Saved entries
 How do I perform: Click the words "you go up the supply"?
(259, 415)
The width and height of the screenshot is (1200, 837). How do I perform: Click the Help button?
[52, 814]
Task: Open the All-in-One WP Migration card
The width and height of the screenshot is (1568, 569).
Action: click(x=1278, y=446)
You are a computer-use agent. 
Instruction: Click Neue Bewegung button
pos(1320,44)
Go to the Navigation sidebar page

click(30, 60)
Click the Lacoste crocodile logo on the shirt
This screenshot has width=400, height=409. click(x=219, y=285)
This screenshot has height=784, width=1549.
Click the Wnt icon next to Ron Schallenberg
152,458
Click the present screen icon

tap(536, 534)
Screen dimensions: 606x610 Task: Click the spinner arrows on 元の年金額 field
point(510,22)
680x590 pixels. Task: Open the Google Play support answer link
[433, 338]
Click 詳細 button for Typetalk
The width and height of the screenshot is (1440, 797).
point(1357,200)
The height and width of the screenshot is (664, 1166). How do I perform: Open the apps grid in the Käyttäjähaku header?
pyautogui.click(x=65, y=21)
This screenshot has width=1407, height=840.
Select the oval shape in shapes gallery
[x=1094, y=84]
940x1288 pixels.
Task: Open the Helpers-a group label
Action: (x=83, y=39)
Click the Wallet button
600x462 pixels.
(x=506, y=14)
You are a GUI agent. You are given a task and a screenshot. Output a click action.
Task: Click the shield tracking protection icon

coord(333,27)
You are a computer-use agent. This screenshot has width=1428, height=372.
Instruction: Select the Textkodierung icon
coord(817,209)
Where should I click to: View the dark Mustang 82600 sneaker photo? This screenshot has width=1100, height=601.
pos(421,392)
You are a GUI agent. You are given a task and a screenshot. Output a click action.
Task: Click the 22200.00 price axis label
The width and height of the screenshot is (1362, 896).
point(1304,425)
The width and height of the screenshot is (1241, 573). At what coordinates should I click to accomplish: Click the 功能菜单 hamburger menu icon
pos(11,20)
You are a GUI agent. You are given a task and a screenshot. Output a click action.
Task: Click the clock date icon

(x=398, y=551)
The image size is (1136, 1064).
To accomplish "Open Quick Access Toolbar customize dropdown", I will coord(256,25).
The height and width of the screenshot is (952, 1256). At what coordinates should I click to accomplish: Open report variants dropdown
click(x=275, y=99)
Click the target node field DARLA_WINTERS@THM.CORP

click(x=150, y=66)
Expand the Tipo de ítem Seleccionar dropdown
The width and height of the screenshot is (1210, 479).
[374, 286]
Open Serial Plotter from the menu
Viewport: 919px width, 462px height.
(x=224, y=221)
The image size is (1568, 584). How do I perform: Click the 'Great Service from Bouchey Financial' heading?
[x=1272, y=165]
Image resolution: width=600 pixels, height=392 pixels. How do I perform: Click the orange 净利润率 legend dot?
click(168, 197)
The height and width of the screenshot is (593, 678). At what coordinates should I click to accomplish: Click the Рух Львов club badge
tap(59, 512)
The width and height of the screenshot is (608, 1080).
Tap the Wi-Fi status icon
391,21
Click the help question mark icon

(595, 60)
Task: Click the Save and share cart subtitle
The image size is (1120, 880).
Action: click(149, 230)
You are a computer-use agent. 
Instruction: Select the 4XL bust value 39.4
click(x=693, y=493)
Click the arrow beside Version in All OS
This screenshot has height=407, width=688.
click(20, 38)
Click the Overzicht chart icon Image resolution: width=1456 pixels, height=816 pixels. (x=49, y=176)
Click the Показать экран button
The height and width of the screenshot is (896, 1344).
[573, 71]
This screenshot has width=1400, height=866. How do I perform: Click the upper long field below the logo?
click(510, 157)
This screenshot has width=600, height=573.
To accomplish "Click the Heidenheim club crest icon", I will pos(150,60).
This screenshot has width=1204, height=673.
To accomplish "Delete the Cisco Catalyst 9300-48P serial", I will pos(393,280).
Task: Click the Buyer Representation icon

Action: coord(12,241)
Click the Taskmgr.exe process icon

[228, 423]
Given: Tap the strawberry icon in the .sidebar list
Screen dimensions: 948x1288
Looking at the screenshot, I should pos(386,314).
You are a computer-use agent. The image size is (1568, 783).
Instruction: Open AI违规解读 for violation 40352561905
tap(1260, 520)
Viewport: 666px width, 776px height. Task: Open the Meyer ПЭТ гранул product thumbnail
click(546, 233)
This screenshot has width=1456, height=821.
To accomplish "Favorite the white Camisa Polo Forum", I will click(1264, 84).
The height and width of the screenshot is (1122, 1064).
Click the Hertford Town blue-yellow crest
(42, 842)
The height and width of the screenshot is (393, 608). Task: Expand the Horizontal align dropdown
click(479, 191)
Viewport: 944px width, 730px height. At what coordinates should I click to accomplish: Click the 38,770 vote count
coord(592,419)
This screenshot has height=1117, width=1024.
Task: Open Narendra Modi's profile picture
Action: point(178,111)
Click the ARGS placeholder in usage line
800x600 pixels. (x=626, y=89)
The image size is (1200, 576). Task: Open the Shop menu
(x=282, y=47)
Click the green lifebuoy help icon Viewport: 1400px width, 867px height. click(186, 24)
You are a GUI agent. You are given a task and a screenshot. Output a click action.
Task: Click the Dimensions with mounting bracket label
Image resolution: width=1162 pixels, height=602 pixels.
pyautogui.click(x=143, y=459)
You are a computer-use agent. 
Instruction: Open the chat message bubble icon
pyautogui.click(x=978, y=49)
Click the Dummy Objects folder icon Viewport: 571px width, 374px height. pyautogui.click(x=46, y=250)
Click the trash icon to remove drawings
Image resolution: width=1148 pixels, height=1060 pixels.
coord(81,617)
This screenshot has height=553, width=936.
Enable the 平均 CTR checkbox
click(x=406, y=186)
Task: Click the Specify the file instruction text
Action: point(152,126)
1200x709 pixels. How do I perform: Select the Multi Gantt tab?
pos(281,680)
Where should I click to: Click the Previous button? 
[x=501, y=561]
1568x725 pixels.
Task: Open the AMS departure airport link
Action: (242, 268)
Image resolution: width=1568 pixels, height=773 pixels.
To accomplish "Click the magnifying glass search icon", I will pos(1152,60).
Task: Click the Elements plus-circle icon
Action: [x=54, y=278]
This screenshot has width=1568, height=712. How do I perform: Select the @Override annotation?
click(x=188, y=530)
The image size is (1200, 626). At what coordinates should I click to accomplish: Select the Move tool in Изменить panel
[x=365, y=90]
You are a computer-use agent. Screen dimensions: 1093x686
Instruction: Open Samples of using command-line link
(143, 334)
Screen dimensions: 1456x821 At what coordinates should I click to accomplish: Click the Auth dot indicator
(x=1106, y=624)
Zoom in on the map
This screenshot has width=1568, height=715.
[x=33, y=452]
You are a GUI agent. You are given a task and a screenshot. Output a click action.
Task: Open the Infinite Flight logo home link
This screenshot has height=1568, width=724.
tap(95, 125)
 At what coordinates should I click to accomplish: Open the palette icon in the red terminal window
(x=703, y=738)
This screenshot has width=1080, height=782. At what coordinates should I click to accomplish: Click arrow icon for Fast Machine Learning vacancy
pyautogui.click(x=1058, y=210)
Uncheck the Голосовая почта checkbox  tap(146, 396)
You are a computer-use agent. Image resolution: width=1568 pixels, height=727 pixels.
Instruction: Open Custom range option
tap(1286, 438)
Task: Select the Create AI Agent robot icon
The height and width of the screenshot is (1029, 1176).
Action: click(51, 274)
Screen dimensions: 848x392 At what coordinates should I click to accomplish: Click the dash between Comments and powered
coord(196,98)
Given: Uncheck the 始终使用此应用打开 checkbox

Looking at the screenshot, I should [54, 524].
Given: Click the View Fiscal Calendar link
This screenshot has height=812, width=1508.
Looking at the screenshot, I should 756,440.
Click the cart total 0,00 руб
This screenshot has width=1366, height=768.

◆ **DIRECTIONS FOR THIS TASK**: Only the lines from the line with "This screenshot has height=1568, width=724." to the final line of the entries are to be returned, each exactly as written, both ends included.

◆ **TASK SOLUTION**:
This screenshot has height=1568, width=724.
tap(95, 125)
 At what coordinates should I click to accomplish: Open the palette icon in the red terminal window
(x=703, y=738)
This screenshot has width=1080, height=782. At what coordinates should I click to accomplish: Click arrow icon for Fast Machine Learning vacancy
pyautogui.click(x=1058, y=210)
Uncheck the Голосовая почта checkbox  tap(146, 396)
You are a computer-use agent. Image resolution: width=1568 pixels, height=727 pixels.
Instruction: Open Custom range option
tap(1286, 438)
Task: Select the Create AI Agent robot icon
The height and width of the screenshot is (1029, 1176).
Action: click(51, 274)
Screen dimensions: 848x392 At what coordinates should I click to accomplish: Click the dash between Comments and powered
coord(196,98)
Given: Uncheck the 始终使用此应用打开 checkbox

Looking at the screenshot, I should [54, 524].
Given: Click the View Fiscal Calendar link
This screenshot has height=812, width=1508.
Looking at the screenshot, I should 756,440.
Click the cart total 0,00 руб
This screenshot has width=1366, height=768.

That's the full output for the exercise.